◆ **CHALLENGE**: Copy out the lines below, unchanged, from the first one through the line containing "Action: (x=552, y=117)", including that line.

--- begin ---

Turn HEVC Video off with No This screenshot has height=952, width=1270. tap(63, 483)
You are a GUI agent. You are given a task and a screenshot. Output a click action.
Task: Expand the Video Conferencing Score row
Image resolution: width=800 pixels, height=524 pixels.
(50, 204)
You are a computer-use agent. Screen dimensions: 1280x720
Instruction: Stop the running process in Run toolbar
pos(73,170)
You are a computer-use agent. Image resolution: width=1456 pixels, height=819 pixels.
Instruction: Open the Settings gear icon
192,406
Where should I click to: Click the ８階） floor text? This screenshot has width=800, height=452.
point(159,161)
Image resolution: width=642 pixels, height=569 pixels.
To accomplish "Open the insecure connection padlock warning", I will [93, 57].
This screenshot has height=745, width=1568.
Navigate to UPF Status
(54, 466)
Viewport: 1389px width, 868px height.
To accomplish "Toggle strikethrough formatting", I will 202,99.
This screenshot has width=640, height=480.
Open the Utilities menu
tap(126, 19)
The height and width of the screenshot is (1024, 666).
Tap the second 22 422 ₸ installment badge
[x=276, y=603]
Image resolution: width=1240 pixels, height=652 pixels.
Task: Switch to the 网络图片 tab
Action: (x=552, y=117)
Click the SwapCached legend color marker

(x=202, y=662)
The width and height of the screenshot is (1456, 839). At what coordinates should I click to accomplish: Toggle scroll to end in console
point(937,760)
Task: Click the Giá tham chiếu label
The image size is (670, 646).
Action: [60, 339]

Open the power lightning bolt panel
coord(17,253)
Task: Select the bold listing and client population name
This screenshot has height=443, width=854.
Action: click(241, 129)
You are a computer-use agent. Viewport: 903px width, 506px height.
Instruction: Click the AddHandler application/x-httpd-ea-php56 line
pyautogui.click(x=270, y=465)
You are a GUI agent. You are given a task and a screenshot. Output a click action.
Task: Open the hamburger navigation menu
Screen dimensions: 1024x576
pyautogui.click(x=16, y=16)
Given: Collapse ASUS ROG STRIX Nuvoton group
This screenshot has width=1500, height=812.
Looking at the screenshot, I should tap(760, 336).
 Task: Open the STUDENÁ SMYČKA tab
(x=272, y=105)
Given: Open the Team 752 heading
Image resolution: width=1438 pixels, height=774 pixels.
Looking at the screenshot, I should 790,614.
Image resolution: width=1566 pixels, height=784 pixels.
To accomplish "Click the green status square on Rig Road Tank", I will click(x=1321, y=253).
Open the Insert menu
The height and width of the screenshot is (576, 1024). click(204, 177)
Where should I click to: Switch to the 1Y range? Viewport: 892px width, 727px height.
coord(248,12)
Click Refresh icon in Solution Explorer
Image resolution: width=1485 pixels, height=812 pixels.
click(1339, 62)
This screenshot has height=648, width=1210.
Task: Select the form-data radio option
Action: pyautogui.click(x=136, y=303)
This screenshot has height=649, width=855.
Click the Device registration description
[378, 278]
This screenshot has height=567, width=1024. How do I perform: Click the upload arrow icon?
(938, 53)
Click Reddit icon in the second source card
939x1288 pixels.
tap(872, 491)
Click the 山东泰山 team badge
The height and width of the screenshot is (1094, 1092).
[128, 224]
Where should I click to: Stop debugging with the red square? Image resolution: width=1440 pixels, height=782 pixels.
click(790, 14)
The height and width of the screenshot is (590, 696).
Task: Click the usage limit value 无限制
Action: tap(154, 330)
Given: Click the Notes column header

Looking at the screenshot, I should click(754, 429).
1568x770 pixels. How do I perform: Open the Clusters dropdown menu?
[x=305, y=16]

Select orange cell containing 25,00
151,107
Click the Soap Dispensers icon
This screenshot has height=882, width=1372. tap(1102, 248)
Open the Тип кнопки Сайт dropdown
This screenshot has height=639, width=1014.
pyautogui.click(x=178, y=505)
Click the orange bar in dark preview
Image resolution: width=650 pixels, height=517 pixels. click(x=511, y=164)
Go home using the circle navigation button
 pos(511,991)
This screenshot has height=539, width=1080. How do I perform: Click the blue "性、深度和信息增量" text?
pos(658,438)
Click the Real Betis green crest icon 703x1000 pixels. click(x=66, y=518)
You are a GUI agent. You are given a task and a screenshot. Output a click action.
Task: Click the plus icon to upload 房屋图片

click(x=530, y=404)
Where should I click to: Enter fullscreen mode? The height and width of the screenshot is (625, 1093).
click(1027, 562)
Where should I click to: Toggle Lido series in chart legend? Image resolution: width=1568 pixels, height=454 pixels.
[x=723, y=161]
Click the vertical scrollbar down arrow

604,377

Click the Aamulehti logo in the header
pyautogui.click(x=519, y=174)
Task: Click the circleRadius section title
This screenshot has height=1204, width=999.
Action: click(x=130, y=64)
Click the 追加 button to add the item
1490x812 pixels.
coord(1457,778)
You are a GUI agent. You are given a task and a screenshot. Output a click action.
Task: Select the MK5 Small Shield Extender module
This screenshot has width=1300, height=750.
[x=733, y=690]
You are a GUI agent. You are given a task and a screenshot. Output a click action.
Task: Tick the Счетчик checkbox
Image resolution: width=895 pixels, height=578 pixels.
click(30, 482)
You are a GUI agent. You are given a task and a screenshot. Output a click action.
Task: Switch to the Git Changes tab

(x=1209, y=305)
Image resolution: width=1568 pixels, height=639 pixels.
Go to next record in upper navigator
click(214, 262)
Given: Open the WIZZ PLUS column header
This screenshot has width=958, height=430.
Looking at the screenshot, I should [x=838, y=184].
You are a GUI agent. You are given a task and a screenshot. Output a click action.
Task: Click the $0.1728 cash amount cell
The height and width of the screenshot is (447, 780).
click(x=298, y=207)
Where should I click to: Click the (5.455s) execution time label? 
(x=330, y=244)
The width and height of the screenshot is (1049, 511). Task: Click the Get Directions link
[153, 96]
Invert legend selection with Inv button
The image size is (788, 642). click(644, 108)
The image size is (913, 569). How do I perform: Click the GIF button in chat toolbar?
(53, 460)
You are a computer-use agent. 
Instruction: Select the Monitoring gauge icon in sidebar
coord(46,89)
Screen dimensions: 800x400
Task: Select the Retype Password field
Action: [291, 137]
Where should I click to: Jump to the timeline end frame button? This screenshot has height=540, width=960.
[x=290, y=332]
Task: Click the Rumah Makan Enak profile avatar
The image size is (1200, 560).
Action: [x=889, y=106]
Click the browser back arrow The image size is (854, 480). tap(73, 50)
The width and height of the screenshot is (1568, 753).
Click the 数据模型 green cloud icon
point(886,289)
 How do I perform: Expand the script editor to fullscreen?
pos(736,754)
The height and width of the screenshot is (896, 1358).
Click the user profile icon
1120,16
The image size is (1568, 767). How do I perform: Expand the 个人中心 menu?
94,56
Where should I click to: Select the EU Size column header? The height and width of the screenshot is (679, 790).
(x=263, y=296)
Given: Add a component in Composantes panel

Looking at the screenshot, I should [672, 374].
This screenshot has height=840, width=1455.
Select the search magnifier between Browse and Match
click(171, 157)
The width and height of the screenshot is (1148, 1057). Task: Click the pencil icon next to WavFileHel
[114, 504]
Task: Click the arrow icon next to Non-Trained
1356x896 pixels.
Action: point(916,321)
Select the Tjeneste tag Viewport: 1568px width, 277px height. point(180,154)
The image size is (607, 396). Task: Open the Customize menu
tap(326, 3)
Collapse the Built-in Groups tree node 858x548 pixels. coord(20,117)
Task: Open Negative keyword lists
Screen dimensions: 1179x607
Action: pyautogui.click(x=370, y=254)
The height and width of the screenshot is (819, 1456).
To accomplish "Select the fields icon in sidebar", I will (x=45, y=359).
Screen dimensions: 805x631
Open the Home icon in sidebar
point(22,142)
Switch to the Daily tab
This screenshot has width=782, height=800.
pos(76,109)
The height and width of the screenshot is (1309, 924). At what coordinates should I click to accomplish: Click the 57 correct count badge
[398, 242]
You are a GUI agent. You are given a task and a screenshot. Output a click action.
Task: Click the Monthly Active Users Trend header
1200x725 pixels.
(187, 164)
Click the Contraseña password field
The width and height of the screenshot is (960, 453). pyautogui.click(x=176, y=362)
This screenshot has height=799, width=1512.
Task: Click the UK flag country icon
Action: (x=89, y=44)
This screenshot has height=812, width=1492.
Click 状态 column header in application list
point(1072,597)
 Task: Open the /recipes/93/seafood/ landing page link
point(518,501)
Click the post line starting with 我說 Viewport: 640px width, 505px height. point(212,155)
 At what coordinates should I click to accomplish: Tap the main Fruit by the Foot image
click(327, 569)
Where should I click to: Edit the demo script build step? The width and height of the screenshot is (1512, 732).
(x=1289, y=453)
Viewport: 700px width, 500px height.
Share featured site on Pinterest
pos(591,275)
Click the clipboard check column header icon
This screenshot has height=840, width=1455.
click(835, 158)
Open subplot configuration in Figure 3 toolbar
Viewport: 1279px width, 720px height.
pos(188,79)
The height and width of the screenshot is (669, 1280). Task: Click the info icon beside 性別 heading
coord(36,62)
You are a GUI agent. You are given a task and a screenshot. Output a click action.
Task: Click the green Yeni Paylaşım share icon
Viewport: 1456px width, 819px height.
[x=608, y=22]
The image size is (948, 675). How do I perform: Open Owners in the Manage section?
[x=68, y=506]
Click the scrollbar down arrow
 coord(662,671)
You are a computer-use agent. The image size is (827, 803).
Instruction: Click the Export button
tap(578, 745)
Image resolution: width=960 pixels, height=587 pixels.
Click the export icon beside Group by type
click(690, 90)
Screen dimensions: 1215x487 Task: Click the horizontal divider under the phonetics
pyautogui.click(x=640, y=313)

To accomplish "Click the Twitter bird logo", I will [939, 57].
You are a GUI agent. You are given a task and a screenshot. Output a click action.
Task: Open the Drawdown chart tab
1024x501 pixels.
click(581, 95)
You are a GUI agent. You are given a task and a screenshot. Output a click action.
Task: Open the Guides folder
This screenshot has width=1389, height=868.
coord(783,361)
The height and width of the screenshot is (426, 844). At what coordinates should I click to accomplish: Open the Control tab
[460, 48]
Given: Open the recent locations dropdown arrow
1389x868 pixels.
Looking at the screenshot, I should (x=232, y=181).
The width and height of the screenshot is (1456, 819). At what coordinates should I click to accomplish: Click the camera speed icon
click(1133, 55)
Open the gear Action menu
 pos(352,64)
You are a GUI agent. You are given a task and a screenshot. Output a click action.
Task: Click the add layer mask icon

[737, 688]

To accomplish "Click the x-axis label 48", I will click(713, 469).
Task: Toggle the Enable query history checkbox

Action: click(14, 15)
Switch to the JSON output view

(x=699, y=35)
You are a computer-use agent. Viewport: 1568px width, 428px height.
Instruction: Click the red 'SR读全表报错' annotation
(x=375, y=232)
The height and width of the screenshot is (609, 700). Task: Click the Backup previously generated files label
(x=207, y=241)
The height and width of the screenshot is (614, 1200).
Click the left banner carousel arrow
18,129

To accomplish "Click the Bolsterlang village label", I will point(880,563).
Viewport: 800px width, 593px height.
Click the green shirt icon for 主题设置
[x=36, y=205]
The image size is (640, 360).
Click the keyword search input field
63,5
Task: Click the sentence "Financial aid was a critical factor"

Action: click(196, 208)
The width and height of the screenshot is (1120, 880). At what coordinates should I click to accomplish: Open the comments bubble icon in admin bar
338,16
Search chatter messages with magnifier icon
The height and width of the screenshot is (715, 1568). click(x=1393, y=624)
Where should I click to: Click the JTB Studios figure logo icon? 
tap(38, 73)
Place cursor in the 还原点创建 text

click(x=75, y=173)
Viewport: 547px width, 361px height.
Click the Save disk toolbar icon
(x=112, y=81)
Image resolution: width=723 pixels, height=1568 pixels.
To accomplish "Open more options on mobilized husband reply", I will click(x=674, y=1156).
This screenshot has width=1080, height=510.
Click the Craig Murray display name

--- end ---

◆ **TASK ANSWER**:
Turn HEVC Video off with No This screenshot has height=952, width=1270. tap(63, 483)
You are a GUI agent. You are given a task and a screenshot. Output a click action.
Task: Expand the Video Conferencing Score row
Image resolution: width=800 pixels, height=524 pixels.
(50, 204)
You are a computer-use agent. Screen dimensions: 1280x720
Instruction: Stop the running process in Run toolbar
pos(73,170)
You are a computer-use agent. Image resolution: width=1456 pixels, height=819 pixels.
Instruction: Open the Settings gear icon
192,406
Where should I click to: Click the ８階） floor text? This screenshot has width=800, height=452.
point(159,161)
Image resolution: width=642 pixels, height=569 pixels.
To accomplish "Open the insecure connection padlock warning", I will [93, 57].
This screenshot has height=745, width=1568.
Navigate to UPF Status
(54, 466)
Viewport: 1389px width, 868px height.
To accomplish "Toggle strikethrough formatting", I will 202,99.
This screenshot has width=640, height=480.
Open the Utilities menu
tap(126, 19)
The height and width of the screenshot is (1024, 666).
Tap the second 22 422 ₸ installment badge
[x=276, y=603]
Image resolution: width=1240 pixels, height=652 pixels.
Task: Switch to the 网络图片 tab
Action: (x=552, y=117)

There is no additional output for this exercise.